**DOCUMENT TEXT**.

The Netherlands has become the latest country to halt use of the Oxford-AstraZeneca Covid vaccine over concerns about possible side effects.
The WHO and the European Medicines Agency (EMA) say there is no indication of a link between the vaccine and reports of blood clots.
Eight countries have so far fully suspended the AstraZeneca vaccinations.
The WHO told Reuters it was important that vaccination campaigns continued.
About 17 million people in the EU and the UK have received a dose of the vaccine, with fewer than 40 cases of blood clots reported as of last week, AstraZeneca said.
Experts say the number of blood clots reported after the vaccine were no more than those typically reported within the general population.
However, the Dutch government said its suspension, which will last until at least March 29, was a precaution.
Ireland, Denmark, Norway, Bulgaria and Iceland have paused inoculations with AstraZeneca vaccine, while the Democratic Republic of Congo and Indonesia have delayed the start of their AstraZeneca rollouts. Several European countries, including Italy and Austria, have suspended the use of certain batches of the drug as a precautionary measure.
Thailand announced that it would start using the vaccine on March 16, following a brief delay to the rollout over safety concerns.
The EMA – which is currently carrying out a review into incidents of blood clots – said the vaccine could continue to be administered.
In a statement, the Dutch government said it was acting out of precaution following reports from Denmark and Norway of possible serious side effects.
Dutch drug watchdog Pharmacovigilance Centre Lareb later said that 10 cases of possible adverse side effects had been reported in the Netherlands, according to Reuters.

Stored data:
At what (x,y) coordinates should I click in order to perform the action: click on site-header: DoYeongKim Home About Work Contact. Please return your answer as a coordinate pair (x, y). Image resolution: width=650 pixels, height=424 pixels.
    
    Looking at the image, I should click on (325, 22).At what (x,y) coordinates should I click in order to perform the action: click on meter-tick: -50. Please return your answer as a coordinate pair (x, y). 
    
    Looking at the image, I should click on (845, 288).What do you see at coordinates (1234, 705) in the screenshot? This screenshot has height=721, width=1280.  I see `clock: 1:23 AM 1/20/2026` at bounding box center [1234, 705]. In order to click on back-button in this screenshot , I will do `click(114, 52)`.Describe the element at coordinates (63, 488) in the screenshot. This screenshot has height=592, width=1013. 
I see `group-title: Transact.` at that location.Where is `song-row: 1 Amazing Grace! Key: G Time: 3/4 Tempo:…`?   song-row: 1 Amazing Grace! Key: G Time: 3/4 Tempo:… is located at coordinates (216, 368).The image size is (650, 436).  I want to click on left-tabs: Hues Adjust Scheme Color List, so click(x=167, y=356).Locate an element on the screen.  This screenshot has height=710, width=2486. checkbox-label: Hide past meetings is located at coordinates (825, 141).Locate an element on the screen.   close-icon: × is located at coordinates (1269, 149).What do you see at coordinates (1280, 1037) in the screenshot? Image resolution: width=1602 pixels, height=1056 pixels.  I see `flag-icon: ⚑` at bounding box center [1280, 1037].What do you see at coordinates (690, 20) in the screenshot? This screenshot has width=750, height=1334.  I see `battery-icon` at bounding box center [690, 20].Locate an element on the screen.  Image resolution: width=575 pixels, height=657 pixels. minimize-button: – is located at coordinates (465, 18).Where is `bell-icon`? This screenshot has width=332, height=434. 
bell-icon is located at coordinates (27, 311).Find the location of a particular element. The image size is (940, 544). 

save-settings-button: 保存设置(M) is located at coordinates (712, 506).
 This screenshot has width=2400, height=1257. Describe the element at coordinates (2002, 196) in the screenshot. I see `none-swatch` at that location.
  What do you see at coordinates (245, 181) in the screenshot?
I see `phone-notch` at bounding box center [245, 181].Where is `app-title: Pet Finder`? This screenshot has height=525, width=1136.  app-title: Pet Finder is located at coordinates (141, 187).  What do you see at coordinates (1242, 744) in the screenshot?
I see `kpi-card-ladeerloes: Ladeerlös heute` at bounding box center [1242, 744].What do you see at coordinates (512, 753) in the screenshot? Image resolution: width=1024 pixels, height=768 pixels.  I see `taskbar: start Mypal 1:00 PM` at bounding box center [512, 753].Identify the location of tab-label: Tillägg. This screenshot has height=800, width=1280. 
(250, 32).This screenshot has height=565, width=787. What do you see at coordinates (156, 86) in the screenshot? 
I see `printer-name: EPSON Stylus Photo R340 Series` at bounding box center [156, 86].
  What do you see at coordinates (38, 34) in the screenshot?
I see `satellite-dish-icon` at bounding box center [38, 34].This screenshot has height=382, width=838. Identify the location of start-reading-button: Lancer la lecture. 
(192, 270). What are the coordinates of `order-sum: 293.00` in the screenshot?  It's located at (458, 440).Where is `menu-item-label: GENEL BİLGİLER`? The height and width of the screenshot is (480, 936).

**REQUIRED ACTION 1**.
Copy the stretch of the article on the AstraZeneca vaccine suspensions from "However, the Dutch" through "to be administered.", substituting "halted" for "paused".
**REQUIRED ACTION 2**.
Proceed with the article on the AstraZeneca vaccine suspensions, beginning right after its last sentence.

**TASK OUTPUT 1**.
However, the Dutch government said its suspension, which will last until at least March 29, was a precaution.
Ireland, Denmark, Norway, Bulgaria and Iceland have halted inoculations with AstraZeneca vaccine, while the Democratic Republic of Congo and Indonesia have delayed the start of their AstraZeneca rollouts. Several European countries, including Italy and Austria, have suspended the use of certain batches of the drug as a precautionary measure.
Thailand announced that it would start using the vaccine on March 16, following a brief delay to the rollout over safety concerns.
The EMA – which is currently carrying out a review into incidents of blood clots – said the vaccine could continue to be administered.

**TASK OUTPUT 2**.
“We can’t allow any doubts about the vaccine,” Health Minister Hugo de Jonge said.
“We have to make sure everything is right, so it is wise to pause for now.”
Speaking on an early morning talk show on March 15, Hugo de Jonge said he hoped the suspension would last “no longer than a couple of weeks”, adding: “We need vaccines to be able to put this nasty period behind us.”
The government’s decision will now cause delays in the Dutch vaccination program.
The authorities had pre-ordered 12 million doses of AstraZeneca, with nearly 300,000 shots scheduled in the next two weeks.
AstraZeneca said there was no evidence of an increased risk of clotting due to the vaccine.
It said that across the EU and UK there had been 15 events of deep-vein thrombosis (DVT) – a blood clot in a vein – and 22 events of pulmonary embolism – a blood clot that has entered the lungs – reported among those vaccinated.
AstraZeneca said these figures were “much lower than would be expected to occur naturally in a general population of this size and is similar across other licensed Covid-19 vaccines”.